I sighed deeply and silently counted to ten before I spoke again.
“If we cannot march in the front with everyone else, then we do not wish to participate at all” I stated with venom in my voice.
Sarah looked mortified and said, “Oh no, we cannot have that! Don’t you understand?”
“No, you all seem to be the ones who don’t understand. We are not cattle. We are women and we deserve to be visibly apart of that march just like any other woman” I said.
“While of course I agree with you, I am just doing what I was asked to do. Please do consider,” Sarah said.
“I think it’s time you leave” I replied.
Sarah and I stared each other down for thirty seconds before she got her coat and left my home.
I laid in bed that night, consumed in my thoughts, drained by the ever-going acts of racism. I was frustrated to think that just for once, Negro women would actually be considered important. The more I thought, the more I began to form a plan of action.
Two days later, I awoke bright and early. My husband sat up in bed and watched me brisk around our bedroom, getting dressed. I was filled with a large amount of vigorous energy, ready to stand up for what I believed in. I had decided to go to the march despite what NAWSA felt.

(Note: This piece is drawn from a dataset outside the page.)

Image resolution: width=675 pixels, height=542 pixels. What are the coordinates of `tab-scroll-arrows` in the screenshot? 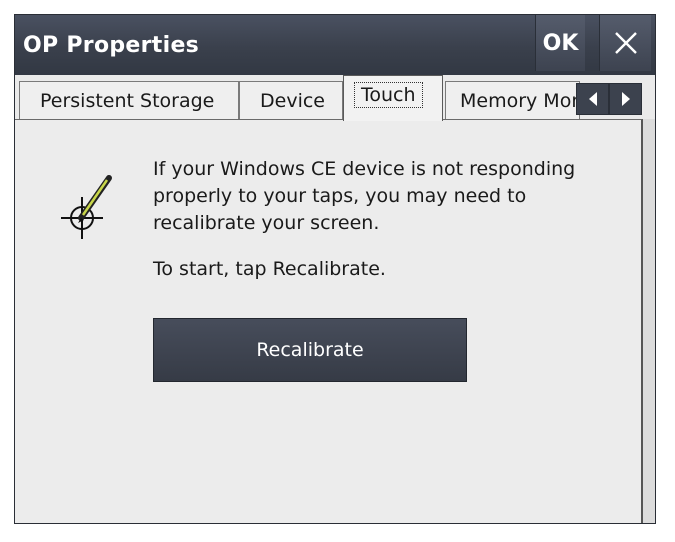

“Are you sure about this honey?” my husband asked. I kissed him on the forhead, gave his hand a squeeze and said, “As ready as I’ll ever be” and marched out the door.
It was cold that morning, but you could tell that early signs of spring were approaching. Thousands of people were gathered in downtown Washington, all bustling about. I saw the NAWSA women and looked at them stone-faced. They were still under the impression that I dropped out of the march. Most members avoided eye contact with me, Sarah especially.
The march began. Women held banners and signs and yelled “GIVE WOMEN THE VOTE! GIVE WOMEN THE VOTE!” over and over. It was a captivating sight. When the Illinois Delegation passed I signaled for my members to push forward, and we landed right in step with that group, chanting “GIVE WOMEN THE VOTE!” as if nothing happened. I made eye contact with no one, because my heart was beating extremely fast, I can even admit I was filled with nervous energy.
The white women around looked shocked, possibly because they have never seen a group of Negro women so bold. But I didn’t care. If women were to one day get the vote, I wanted to make sure ALL women were included in that.
I smiled at the memory.
7 years later, women finally won the right to vote. It wasn’t easy, and I knew that the fight for women’s rights still had a long way to go, but for once I knew I had done my race a service…
I died a happy woman that night, hoping that my legacy would carry on.